According to the Centers for Disease Control and Prevention, the BA.2 version of omicron is the dominant variant in the U.S., accounting for 73% of COIVD cases in New England.
BA.2 is dubbed the "stealth" omicron variant because it can be harder to track. It accounts for about half the new infections across the country.
“There is no extra cause for concern with this new subvariant at the moment,” former Rhode Island health director Dr. Michael Fine said. "Predictions I've seen suggest we may see an uptick in cases of about 12% over the next couple of weeks."
The omicron variant can be harder to track and is believed to be much more transmissible but no more severe than the omicron variant that emerged in November.
“We might have a new wave of infections and new surge and it's concerning because we could see more people getting hospitalized again,” Dr. Karen Tashima, director of clinical trials at The Miriam Hospital, said.
Rhode Island’s positivity rate and new hospital admissions are trending downward.
The Department of Health said in the middle of March, the subvariant accounted for about 20% of new cases.
Tashima, an infectious disease doctor, said she believes that number is now higher.
"We think it's probably at least 50% of the strains that that are being seen in Rhode Island," she said.
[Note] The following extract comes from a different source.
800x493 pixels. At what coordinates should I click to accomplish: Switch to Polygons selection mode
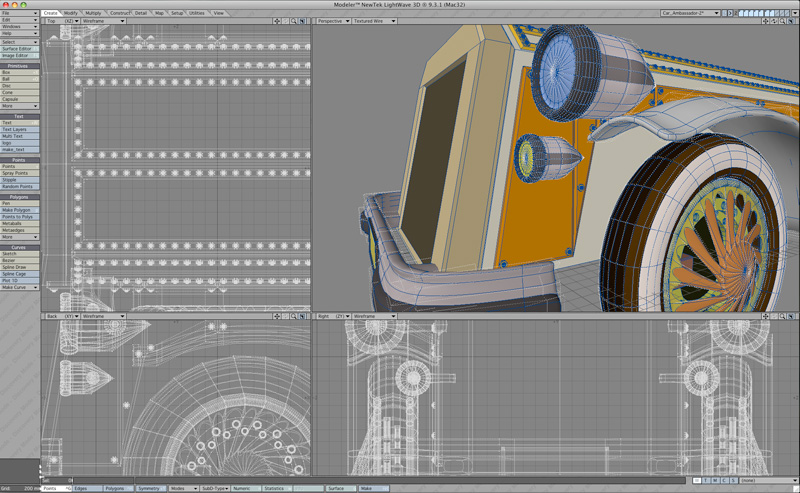tap(116, 489)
Exact numbers can be hard to determine because people who are tested at a state-run site or with an at-home kit, their results don’t indicate which strain of the virus is present.
“It has to be sent off for DNA analysis and that only happens with a small subset of positive cases," Fine said. "It's important for public health folks to know. I don't think it matters much for most people."
The Rhode Island Department of Health said: "The most important measure that someone can take at this point is being up to date with their COVID-19 vaccinations. That means being boosted if you are eligible for a booster dose. There are booster doses available in every community throughout Rhode Island. Getting booster significantly decreases the chances that you will be hospitalized because of COVID-19."